Electrocatalytic materials are considered energy storage materials

Can electrocatalytic materials be used for energy storage and conversion devices?

Developing new, improved electrocatalytic materials for batteries, supercapacitors, and fuel cell electrode reactions is expected to significantly impact device performance and, consequently, their commercialisation. The present special issue is focused on recent developments in electrocatalytic materials for energy storage and conversion devices.

What are the applications of electrocatalytic materials?

It covers cutting-edge studies and in-depth discussions on the applications of electrocatalytic materials in energy conversion and storage (including fuel cells, water splitting, batteries, etc.), sensors, and other potential applications. It also addresses the broader implications of electrocatalysis in academia and industry.

What are electrocatalytic materials?

This handbook focuses on electrocatalytic materials, a field that has experienced significant advancements in recent decades, primarily driven by nanoscale catalyst design improvements. These advancements have been crucial in the development and enhancement of alternative energy technologies relying on electrochemical reactions.

Which metals can be used for electrochemical energy storage?

The exploration of post-Lithium (Li) metals, such as Sodium (Na), Potassium (K), Magnesium (Mg), Calcium (Ca), Aluminum (Al), and Zinc (Zn), for electrochemical energy storage has been driven by the limited availability of Li and the higher theoretical specific energies compared to the state-of-the-art Li-ion batteries.

What are the different types of electrochemical energy conversion/storage devices?

Progress in electrochemical energy conversion/storage devices takes three directions: batteries, supercapacitors, and fuel cells.
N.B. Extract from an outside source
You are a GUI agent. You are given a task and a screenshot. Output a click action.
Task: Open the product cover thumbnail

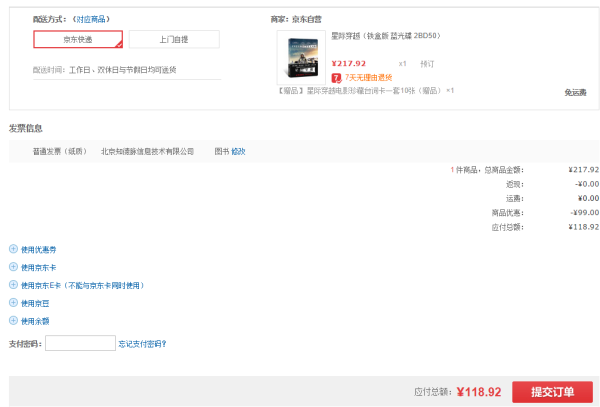tap(302, 57)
Batteries find wide applications in portable devices, including laptop computers, mobile phones and cameras.

Why is electrocatalytical technology important?

Electrocatalytical techniques are considered to be an efficient way for energy conversion and storage, which can alleviate the energy crisis and environmental pollution. Designing and synthesizing electrocatalysts with high catalytic activity and selectivity have become a research hotspot.